Abses yang tidak diobati akan pecah dan mengeluarkan pus kekuningan sehingga
terjadi kerusakan Integritas kulit. Sedangkan abses yang diinsisi dapat mengakibatkan

resiko penyebaran infeksi.

D. Manifestasi Klinis
Karena abses merupakan salah satu manifestasi peradangan, maka manifestasi lain

yang mengikuti abses dapat merupakan tanda dan gejala dari proses inflamasi, yakni:

kemerahan (rubor), panas (calor), pembengkakan (tumor), rasa nyeri (dolor), dan hilangnya

fungsi organ. Abses adalah tahap terakhir dari suatu infeksi jaringan yang diawali dengan

proses yang disebut peradangan. Awalnya, seperti bakteri mengaktifkan sistem kekebalan
tubuh, beberapa kejadian terjadi:

 Darah mengalir ke daerah meningkat.

 Suhu daerah meningkat karena meningkatnya pasokan darah (color).

 Wilayah membengkak akibat akumulasi air, darah, dan cairan lainnya (tumor).
 Ternyata merah (rubor).

 Rasanya sakit, karena iritasi dari pembengkakan dan aktivitas kimia (dolor).

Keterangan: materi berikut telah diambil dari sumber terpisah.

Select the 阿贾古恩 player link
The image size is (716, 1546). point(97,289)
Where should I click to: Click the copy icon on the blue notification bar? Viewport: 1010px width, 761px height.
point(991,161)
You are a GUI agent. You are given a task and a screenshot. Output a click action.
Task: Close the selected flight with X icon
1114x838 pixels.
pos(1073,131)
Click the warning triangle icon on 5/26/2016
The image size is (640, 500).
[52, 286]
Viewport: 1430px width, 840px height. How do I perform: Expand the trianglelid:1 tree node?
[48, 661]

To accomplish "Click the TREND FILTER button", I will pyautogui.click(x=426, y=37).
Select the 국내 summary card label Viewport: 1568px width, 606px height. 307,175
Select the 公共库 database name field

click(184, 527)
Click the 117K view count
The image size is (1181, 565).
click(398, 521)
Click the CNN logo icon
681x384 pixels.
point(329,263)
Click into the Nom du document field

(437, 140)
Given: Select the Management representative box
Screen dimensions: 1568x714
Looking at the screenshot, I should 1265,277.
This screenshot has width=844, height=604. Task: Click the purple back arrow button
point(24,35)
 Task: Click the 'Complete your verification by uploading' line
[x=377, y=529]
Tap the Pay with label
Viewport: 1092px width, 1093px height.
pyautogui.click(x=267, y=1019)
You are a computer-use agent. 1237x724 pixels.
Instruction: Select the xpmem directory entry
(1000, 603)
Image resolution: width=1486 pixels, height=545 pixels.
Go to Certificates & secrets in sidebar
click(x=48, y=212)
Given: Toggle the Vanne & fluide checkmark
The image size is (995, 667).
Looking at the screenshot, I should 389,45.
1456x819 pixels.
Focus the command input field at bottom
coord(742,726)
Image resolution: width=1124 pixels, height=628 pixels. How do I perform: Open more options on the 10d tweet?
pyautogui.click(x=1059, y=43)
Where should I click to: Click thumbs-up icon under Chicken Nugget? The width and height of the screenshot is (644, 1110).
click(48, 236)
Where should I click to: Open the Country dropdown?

Suatu abses yang terbentuk tepat di bawah kulit biasanya tampak sebagai suatu
benjolan. Jika abses akan pecah maka daerah pusat benjolan akan lebih putih karena kulit

atasnya menipis. Suatu abses dalam tubuh sebelum menimbulkan gejala sering kali terlebih

dahulu tumbuh menjadi lebih besar. Abses dalam lebih memungkinkan menyebarkan infksi

ke seluruh tubuh.

E. Komplikasi

Komplikasi mayor abses adalah penyebaran abses ke jaringan sekitar atau jaringan
yang jauh dan kematian jaringan setempat yang ekstensif (gangren). Suatu abses dapat

menimbulkan konsekuensi yang fatal (meskipun jarang) apabila abses tersebut mendesak

struktur yang vital, misalnya abses leher dalam yang dapat menekan trakhea.
F. Pemeriksaan Penunjang
Abses di kulit atau di bawah kulit sering kali mudah dikenali. Termasuk abses femur.
Pada penderita abses biasanya ditemukan peningkatan jumlah sel darah putih. Untuk

menentukkan ukuran dan lokasi abses dalam bisa dilakukan pemeriksaan rontgen, USG,CT
scan atau MRI.

G. Penatalaksanaan

1. Pembedahan
Pada umumnya abses memerlukan tindakan pembedahan, debridement dan

kuretase untuk meringankan nyeri dan mengeluarkan pus atau drainasesehingga

mempercepatpenyembuhan. Abses yang disebabkan oleh benda asing, maka benda

asing tersebut harus diambil terlebih dahulu. Bila tidak maka cukup diambil absesnya

atau dikeluarkan pusnya bersamaan dengan pemberian obat analgesic dan mungkin
antibiotic.

Drainase abses dengan menggunakan pembedahan biasanya diindikasikan bila

abses telah berkembang dari peradangan serosa yang keras menjadi tahap nanah

yang lebih lunak. Apabila menimbulkan resiko tinggi, misalnya pada area-area yang
kritis maka tindakan ini dijadikan sebagai alternative terakhir.

2. Konservatif

Penanganan konservatif meliputi pemberian obat antibiotic dan analgesic. Karena

sering kali abses disebabkan oleh staphylococcus aureus, maka


antibiotikantistafilokakus seperti flucloxacillin atau dicloxacillin sering digunakan.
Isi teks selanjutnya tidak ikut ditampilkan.